● Фрагмент документа
########################################

Нам было по-настоящему хорошо, и вдруг, в мгновение ока, когда Реда, не торопясь, собирался уходить, ситуация кардинально изменилась

— То, что многие по-своему трактовали твою историю, не удивительно. В книжке ты признаешь, что об изнасиловании и событиях рождественской ночи долгое время хотел рассказывать практически каждому…

— Да, я просто не мог прекратить говорить о случившемся. Это было как посттравматический шок. Я впал в безумие, рассказывал о том, что со мной сделал Реда, почти каждому встречному. Знаю, что это одна из возможных реакций на зло, через которое я прошел. И знаю, что люди могут себя вести совершенно по-разному; в моем случае это была неизбывная потребность говорить. Думаю, сработал тот самый механизм, о котором — с учетом различия ситуаций — говорил Примо Леви. Пережив Холокост, он испытывал потребность рассказывать об этом каждому встречному: булочнику, почтальону, продавцу мороженого — буквально всем подряд.

— Кто пытался присвоить твою историю?

— Например, полицейские. Во время допроса в комиссариате они старательно вбивали мне в голову совсем другой рассказ. Убеждали, что все произошло потому, что «мне захотелось сойтись с арабом». Я объяснял, что Реда кабил, но их это вообще не интересовало. «Наверное, любите все арабское? — спрашивали они, гогоча. — Обычно так все и заканчивается». Вскоре я понял, что сотрудники госслужб хотят превратить эту историю в расистское преследование. И что, по их мнению, я сам нарвался, впустив «араба» в свой дом. «Потому что вот так вот они к нам и относятся».

В свою очередь одна из медсестер мне прямо сказала: «Насилие — все равно что смерть». Я ответил ей, что не согласен, потому что, как она видит, продолжаю жить. А после смерти, пожалуй, уже ничего нет. Но этой женщине было виднее. Она твердила, что мне уже никогда не оправиться. И, как полицейские, изо всех сил старалась внушить мне страх перед другим. Даже моим друзьям было не так важно, что со мной произошло.

— А что им было важно?

########################################

● Выдержки из данных
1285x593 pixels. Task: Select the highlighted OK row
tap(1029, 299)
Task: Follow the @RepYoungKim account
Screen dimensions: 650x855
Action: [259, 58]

########################################

● Задания
1. Кому, согласно фрагменту документа, Примо Леви после Холокоста испытывал потребность рассказывать о пережитом?
2. Перескажите короче абзац фрагмента документа, начинающийся словами «В свою очередь одна из медсестер», сохранив его основные факты.
3. Воспроизведите без изменений часть фрагмента документа от слов «В свою очередь» до слов «им было важно?».

● Ответы
1. Каждому встречному: булочнику, почтальону, продавцу мороженого, буквально всем подряд.

2. Одна из медсестер заявила, что насилие равносильно смерти. Рассказчик возразил, что продолжает жить, а после смерти, пожалуй, уже ничего нет. Медсестра твердила, что ему уже никогда не оправиться. Как и полицейские, она старалась внушить ему страх перед другим. Даже его друзьям было не так важно, что с ним произошло.

3.
В свою очередь одна из медсестер мне прямо сказала: «Насилие — все равно что смерть». Я ответил ей, что не согласен, потому что, как она видит, продолжаю жить. А после смерти, пожалуй, уже ничего нет. Но этой женщине было виднее. Она твердила, что мне уже никогда не оправиться. И, как полицейские, изо всех сил старалась внушить мне страх перед другим. Даже моим друзьям было не так важно, что со мной произошло.

— А что им было важно?